= Exercise aim =
Copy exactly the lines of the data below, beginning with the line with "Open the bongo app icon" and ending with the line with "You are a computer-use agent.". Pictures are to be omitted.

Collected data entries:
◆ ◆ ◆ ◆

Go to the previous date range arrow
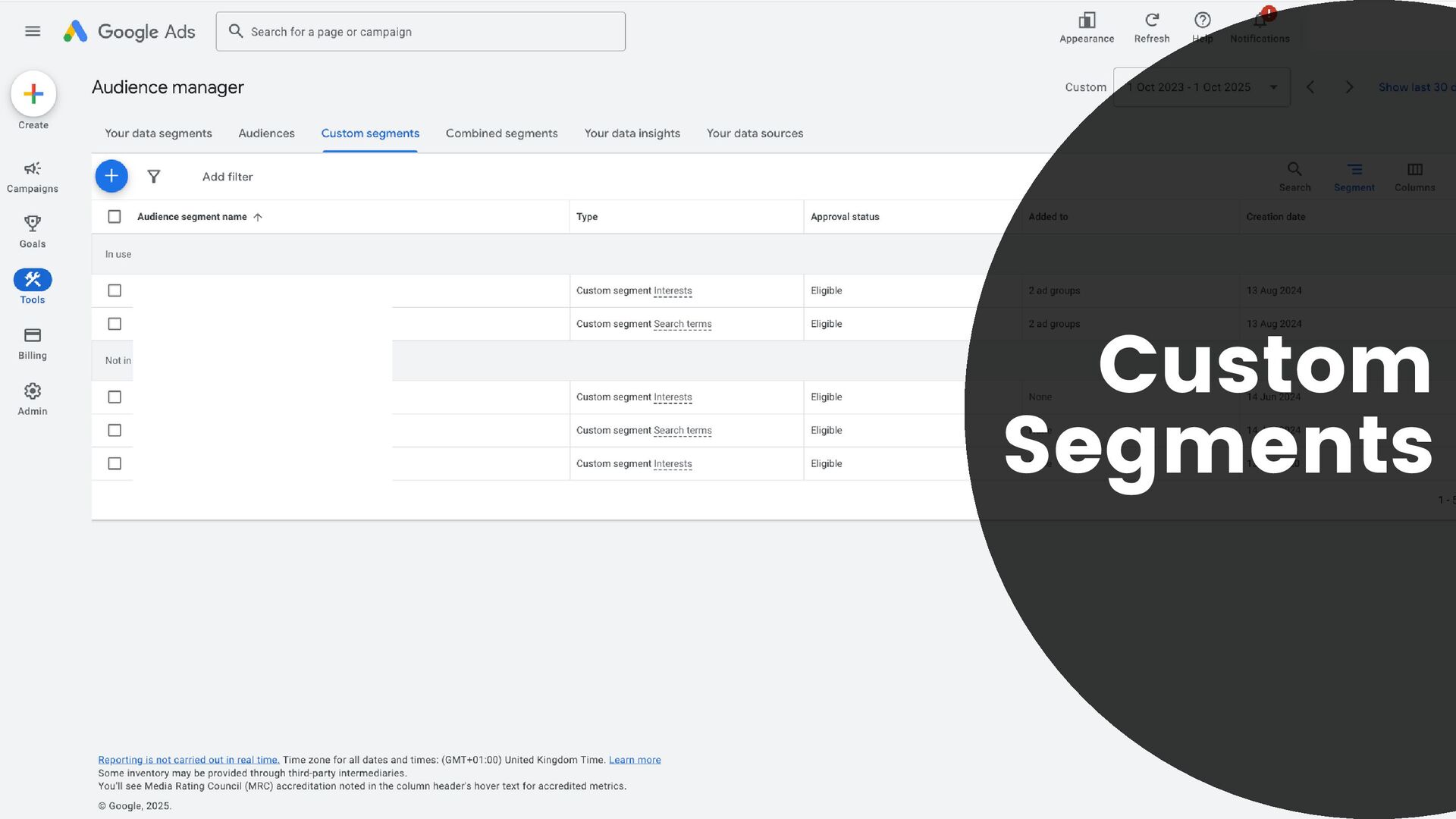 1310,87
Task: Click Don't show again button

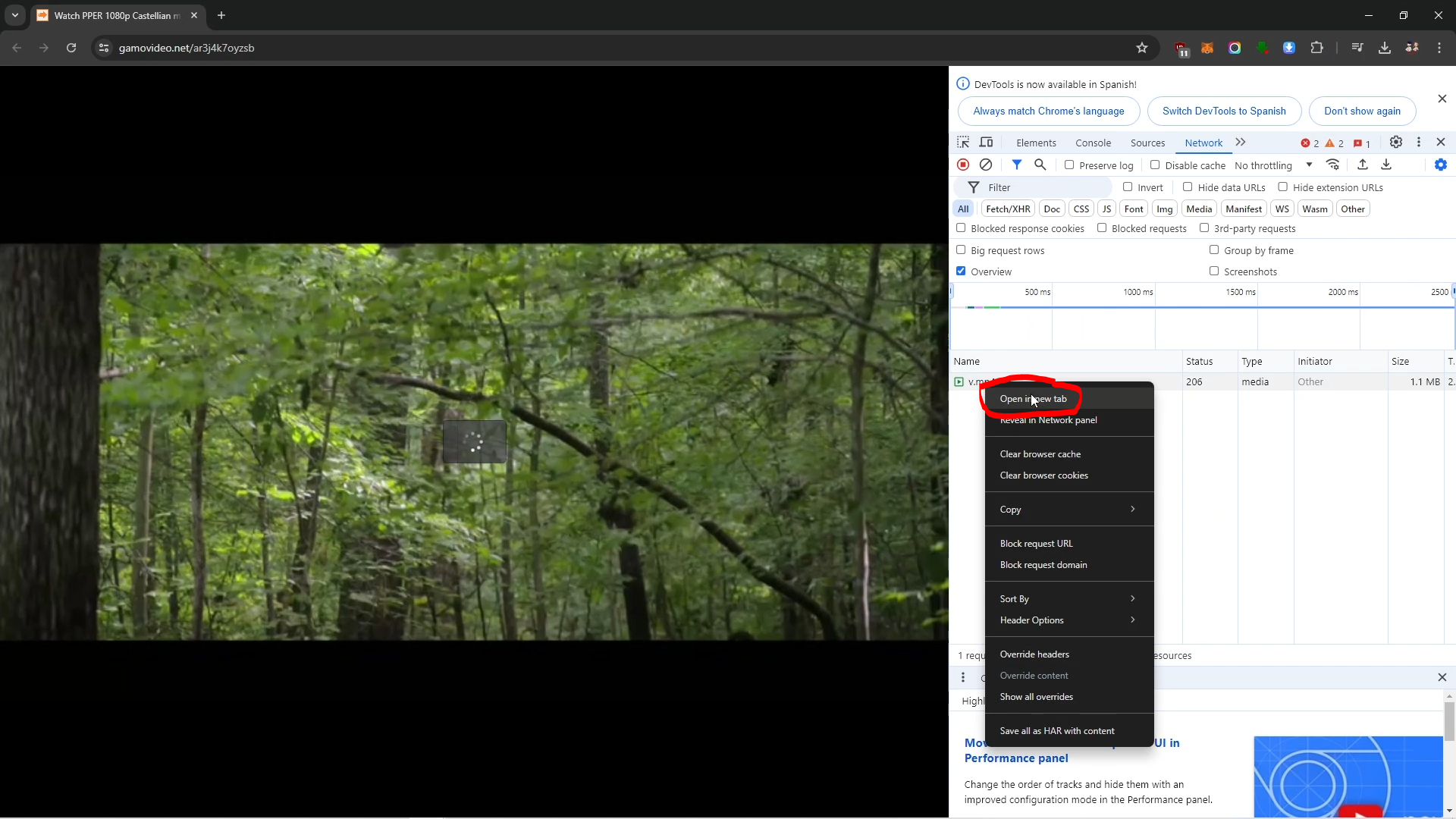Action: [1362, 111]
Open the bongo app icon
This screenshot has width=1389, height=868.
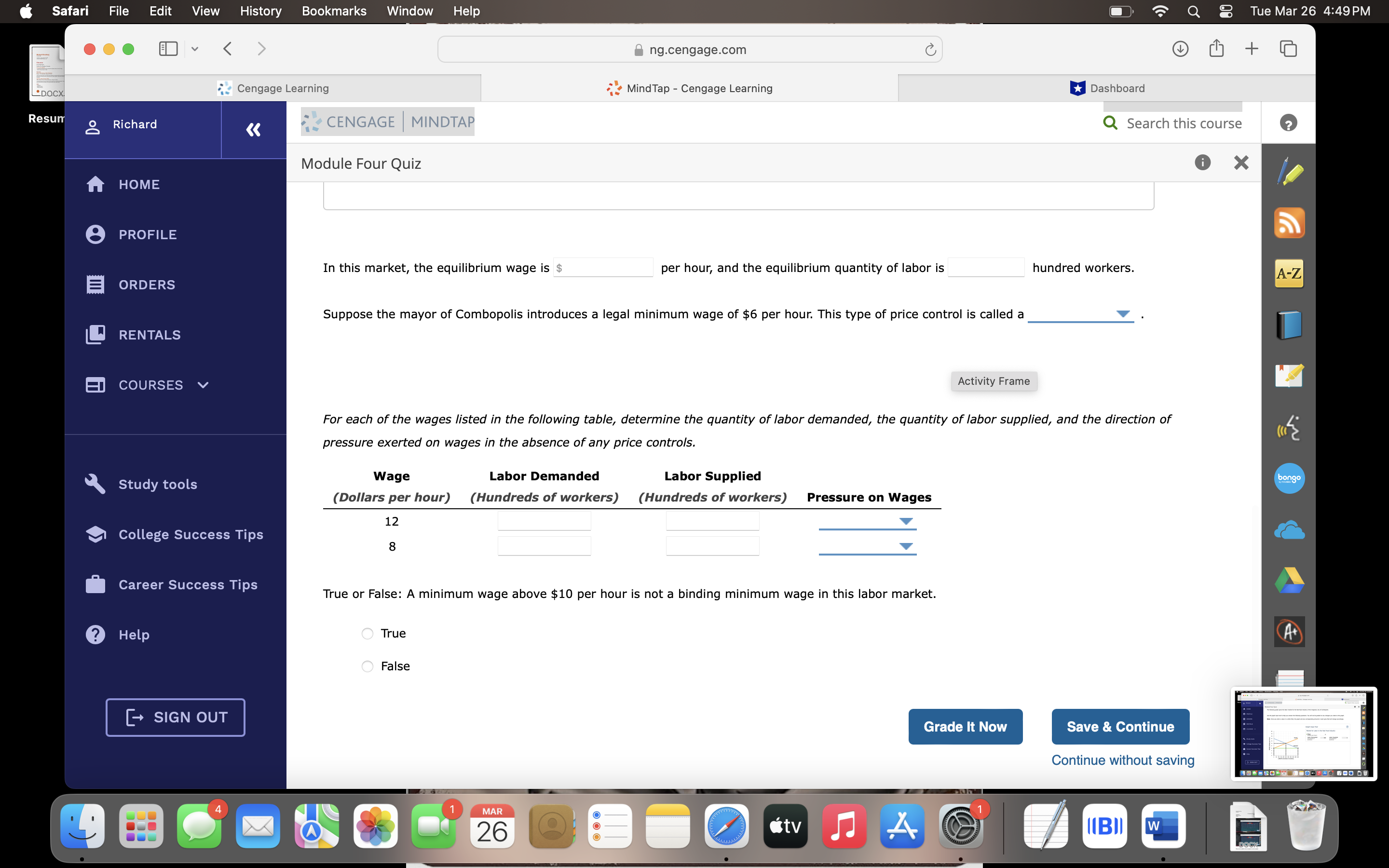click(1289, 478)
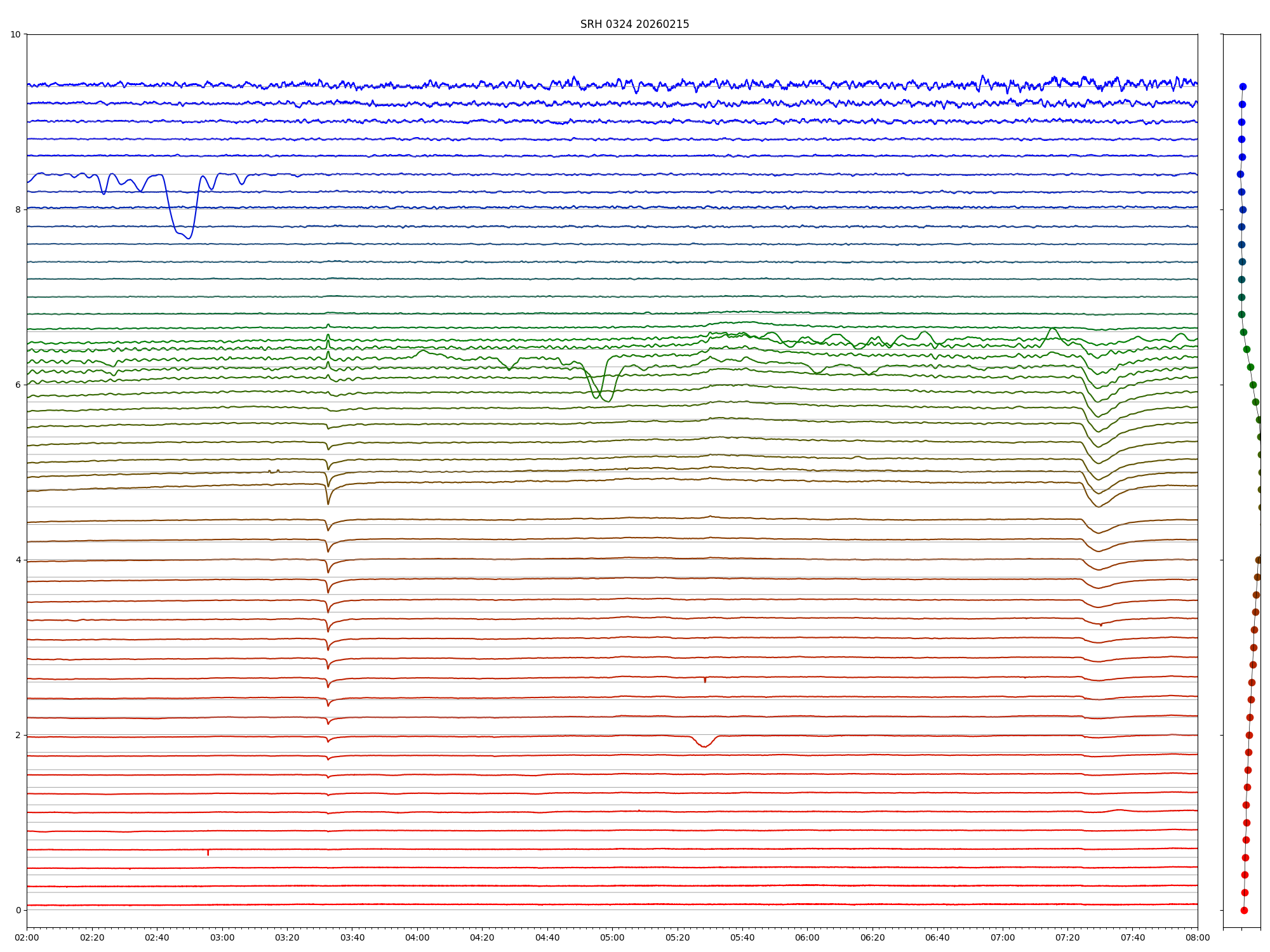Click the topmost blue dot in side panel
Image resolution: width=1270 pixels, height=952 pixels.
1243,86
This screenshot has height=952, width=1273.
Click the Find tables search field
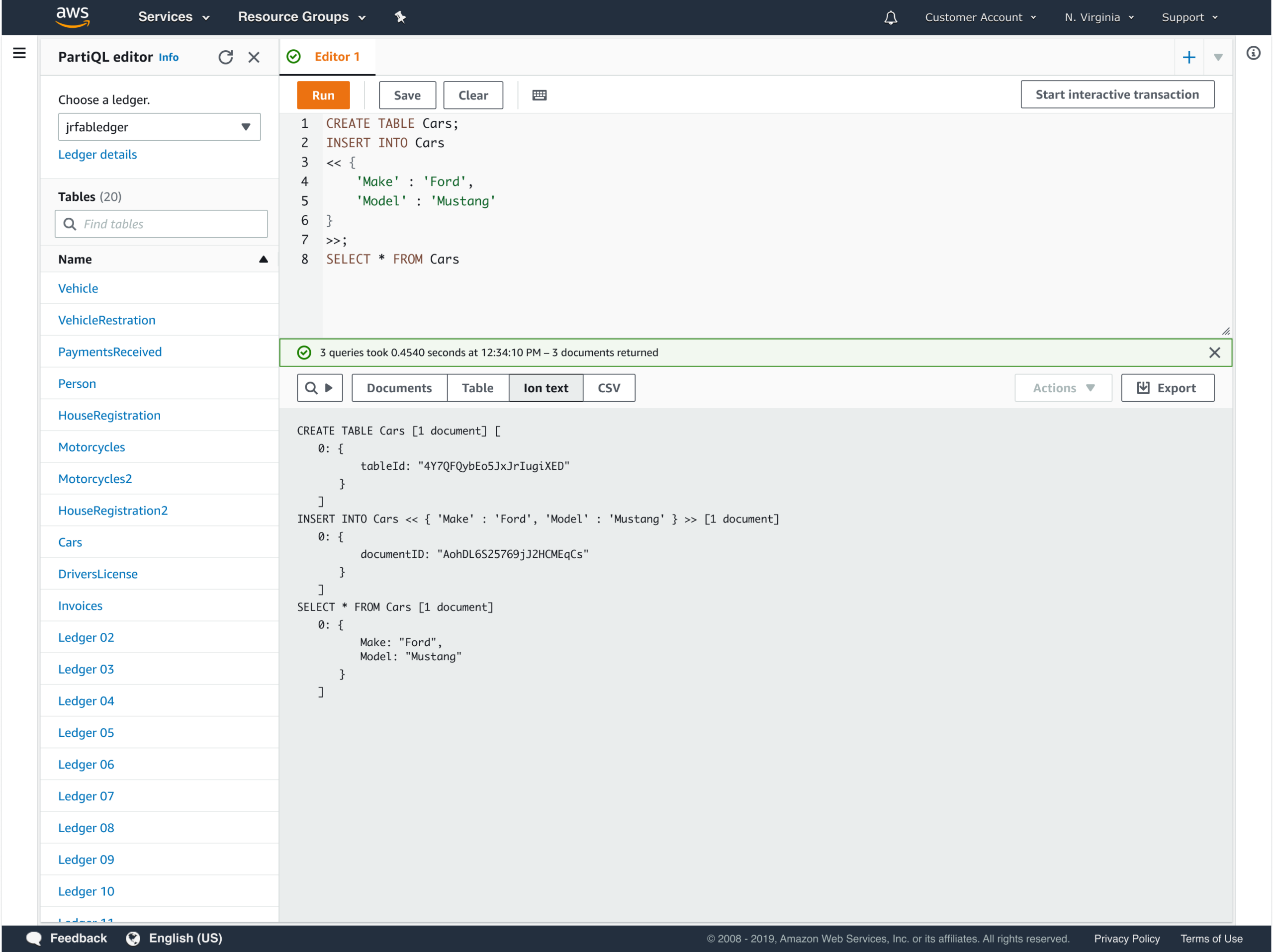tap(161, 224)
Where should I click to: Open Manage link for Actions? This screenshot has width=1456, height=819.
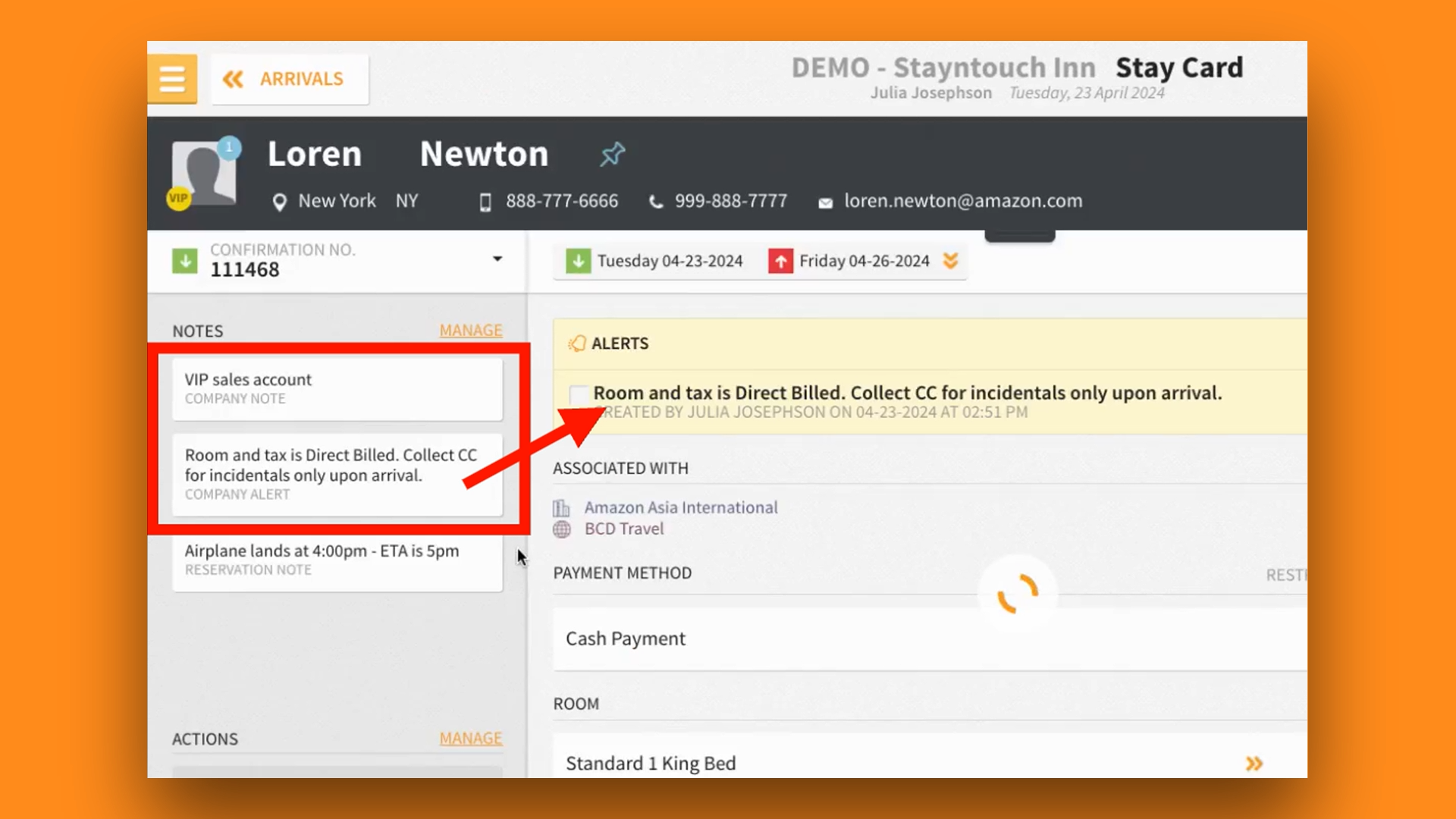470,739
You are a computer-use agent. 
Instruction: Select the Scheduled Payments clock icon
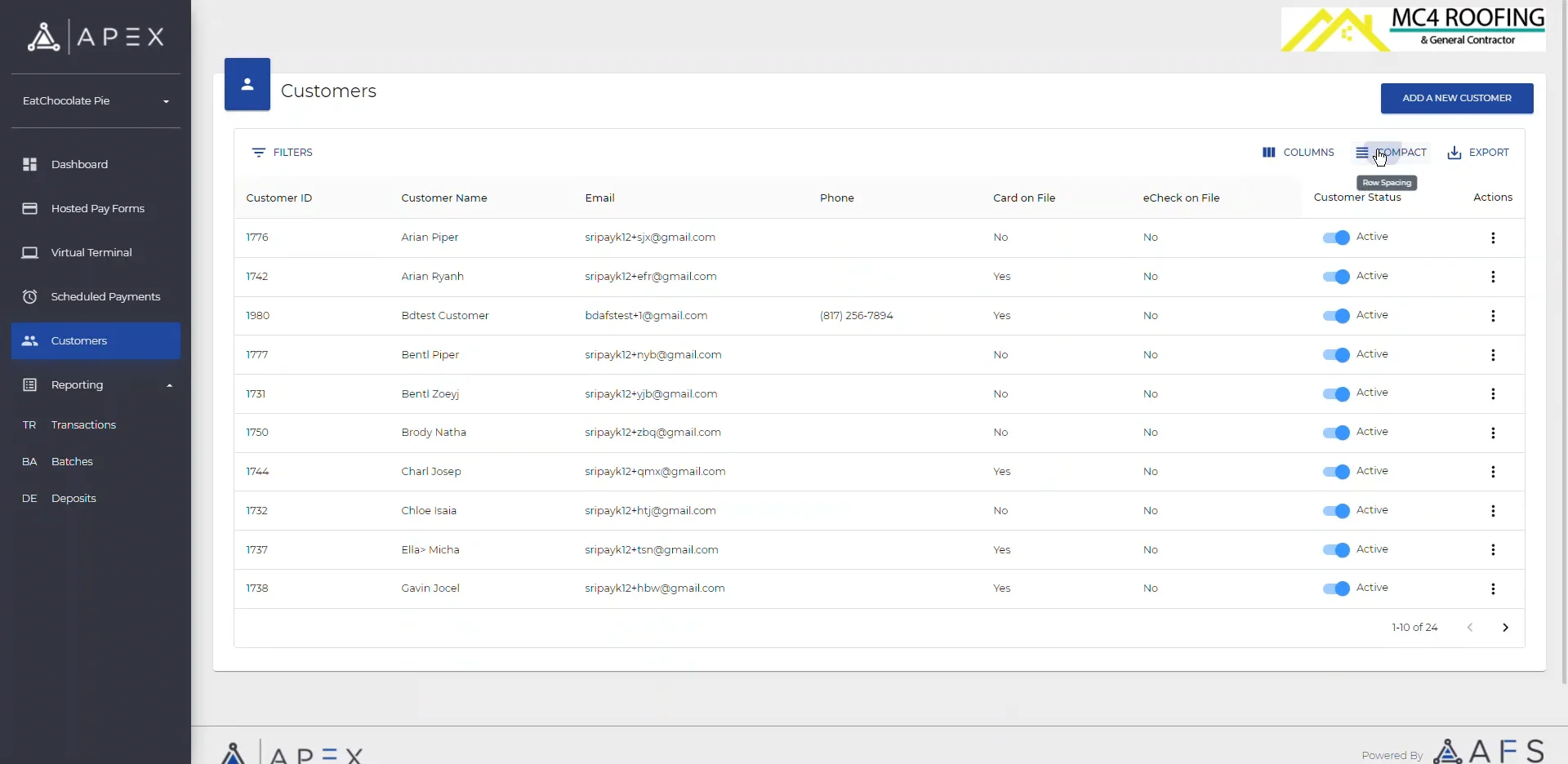(29, 296)

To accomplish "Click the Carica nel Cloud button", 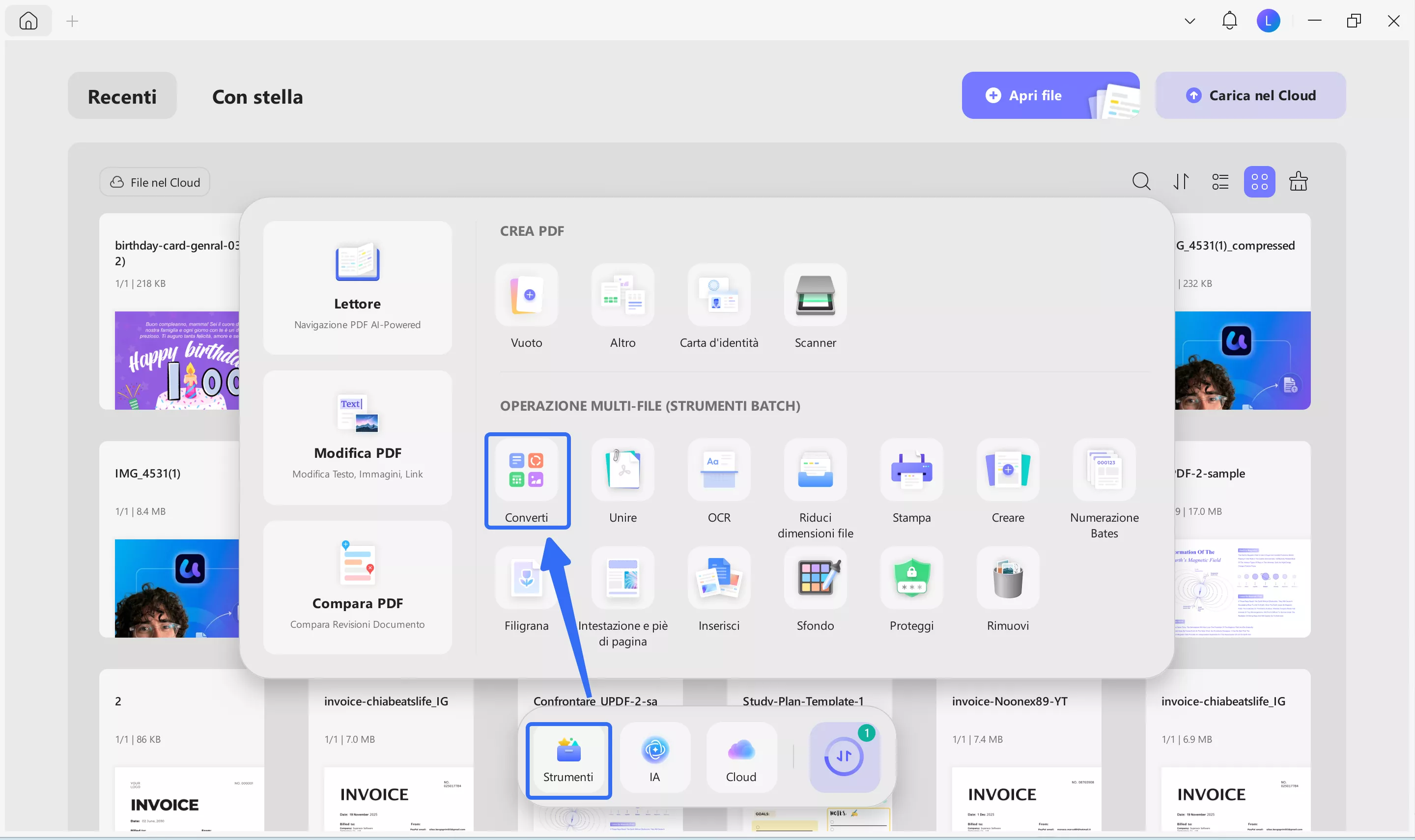I will point(1250,95).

◆ ◆ ◆ ◆

= Result of this exercise =
Open the bongo app icon
This screenshot has width=1389, height=868.
click(1289, 478)
Click the topmost blue dot in side panel
Image resolution: width=1270 pixels, height=952 pixels.
1243,86
This screenshot has height=952, width=1273.
Click the Find tables search field
tap(161, 224)
Where should I click to: Open Manage link for Actions? This screenshot has width=1456, height=819.
470,739
You are a computer-use agent. 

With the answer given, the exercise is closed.